A batalha pela luz

A guerra para conseguir ler dentro da prisão depois que as luzes eram apagadas

Na guerra para conseguir ler dentro da prisão depois que as luzes eram apagadas, valia tudo: velas que chegaram a incendiar livros, gambiarras para acender pequenas lâmpadas, TVs usadas como abajur...

Durante décadas luz foi privilégio para mim. Na fase mais fértil de minha luta por saber, a batalha pela luz foi um dos episódios que mais exigiu de minha paciência e criatividade. Havia tempo. Estava condenado a mais de cem anos de prisão. Os livros não eram tão difíceis. A prisão possuía algumas estruturas que permitiam crer em recuperação social do homem aprisionado.

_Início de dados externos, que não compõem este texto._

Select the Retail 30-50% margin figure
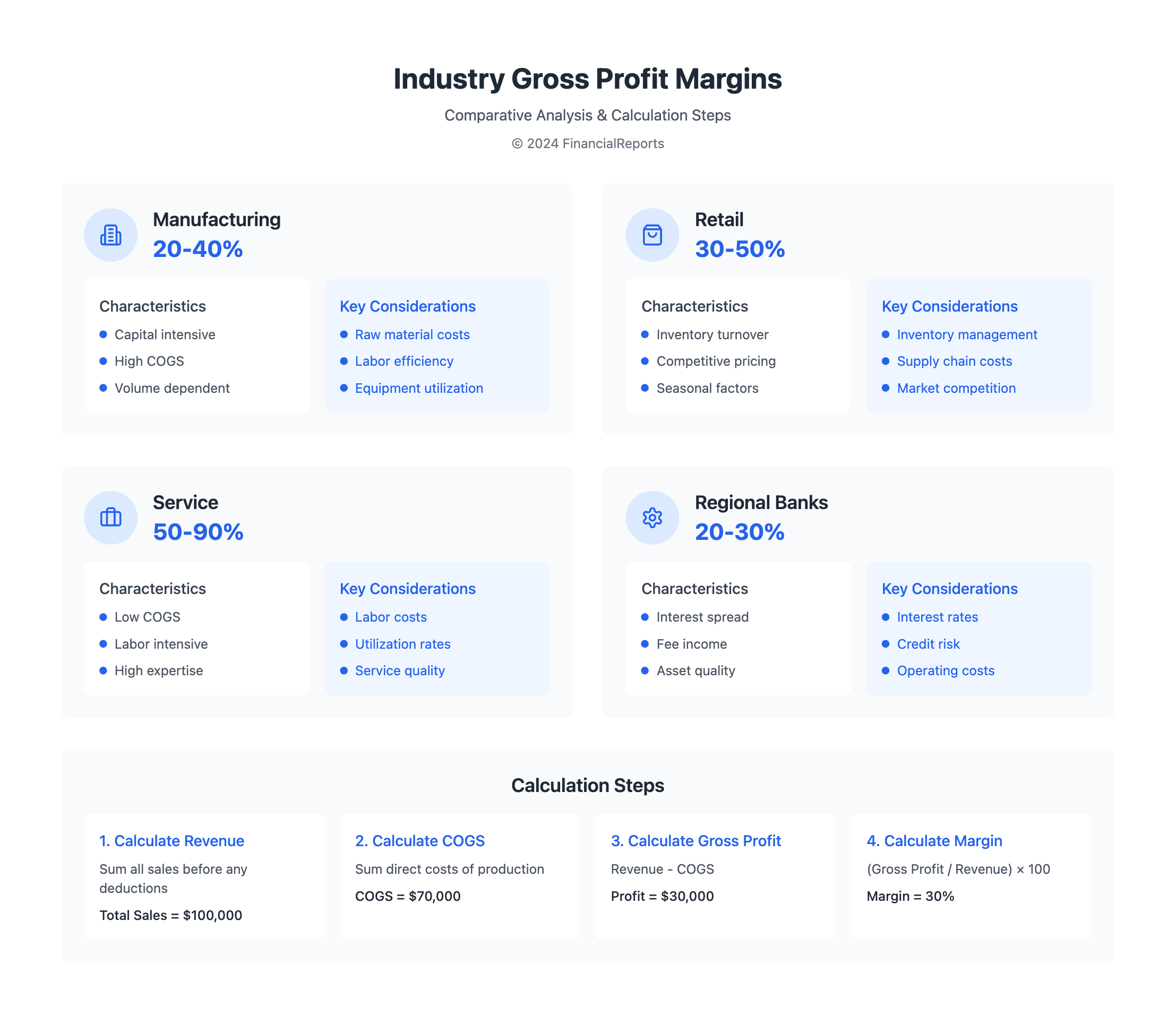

A biblioteca tinha quase tudo o que havia de melhor. Todos os clássicos, por exemplo. Ainda era costume que nossos familiares e amigos nos presenteassem com livros.

Um dos problemas eram os guardas. Quando revistavam minha cela, queriam examinar livro por livro. Eles não gostavam. Briguei por décadas para manter os volumes em minha cela. Eles se revoltavam e levavam. Eu ia à diretoria e trazia de volta. Virou rotina. Até se convencerem de que nunca diminuiriam meu ânimo. Então deixaram que eu respirasse em paz.

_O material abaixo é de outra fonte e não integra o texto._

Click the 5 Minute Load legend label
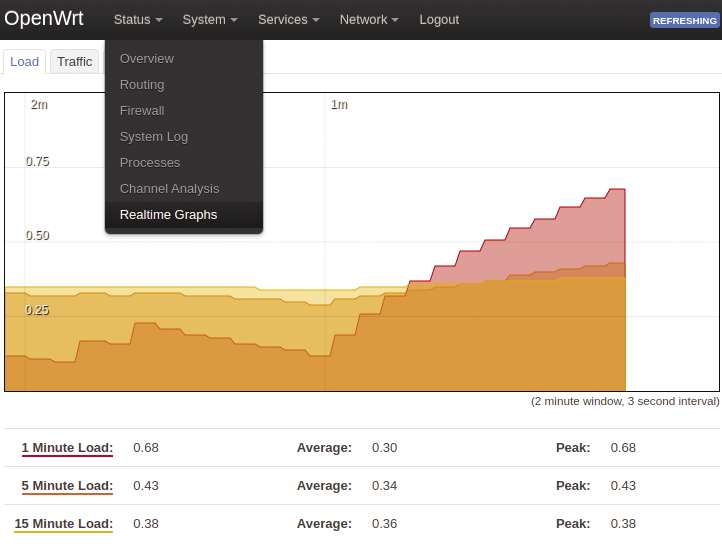click(x=67, y=486)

Disposição não me faltava. Durante o dia trabalhava, não tinha muito tempo para ler. Mas, às 21h30, batiam os malditos sinos. Nove pancadas simultâneas de cada um dos três. Detonava na mente. Era o silêncio. Apagavam as luzes das celas, e só as das galerias ficavam acesas.

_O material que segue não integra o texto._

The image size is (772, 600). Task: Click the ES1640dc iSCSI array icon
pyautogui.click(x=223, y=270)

Olhava fixo na lâmpada esperando apagar. Era mágico. De repente a realidade sumia. Não havia mais nada. E eu me perguntava se alguma coisa existia realmente. Questionava quão relativa é nossa percepção de mundo. Sem luz não temos ideia da realidade. Mas com a luz será que a realidade é exatamente como nos parece? Porque, de verdade, nós só captamos reflexos do que existe. Só vemos o exterior, a forma. O conteúdo nos foge. Precisamos recorrer a outros meios de leitura para conhecê-lo. Acabei concluindo que a luz media o diálogo entre nós e o objeto. O resultado é o conhecimento.

Quando apagavam as luzes, eu era apenas um ignorante que buscava saber avidamente. Havia pouco tempo no dia para domesticar minha estupidez. Era proibido ter qualquer tipo de arranjo ou aparelho que nos fornecesse luz na cela. Silêncio era para calar até a alma. Se nos pegassem com algum artefato proibido, seria um mês em cela forte. A reincidência pagava dobrado. E ia dobrando. Nunca desisti. Vivia comprando velas e pequenas lâmpadas dos funcionários.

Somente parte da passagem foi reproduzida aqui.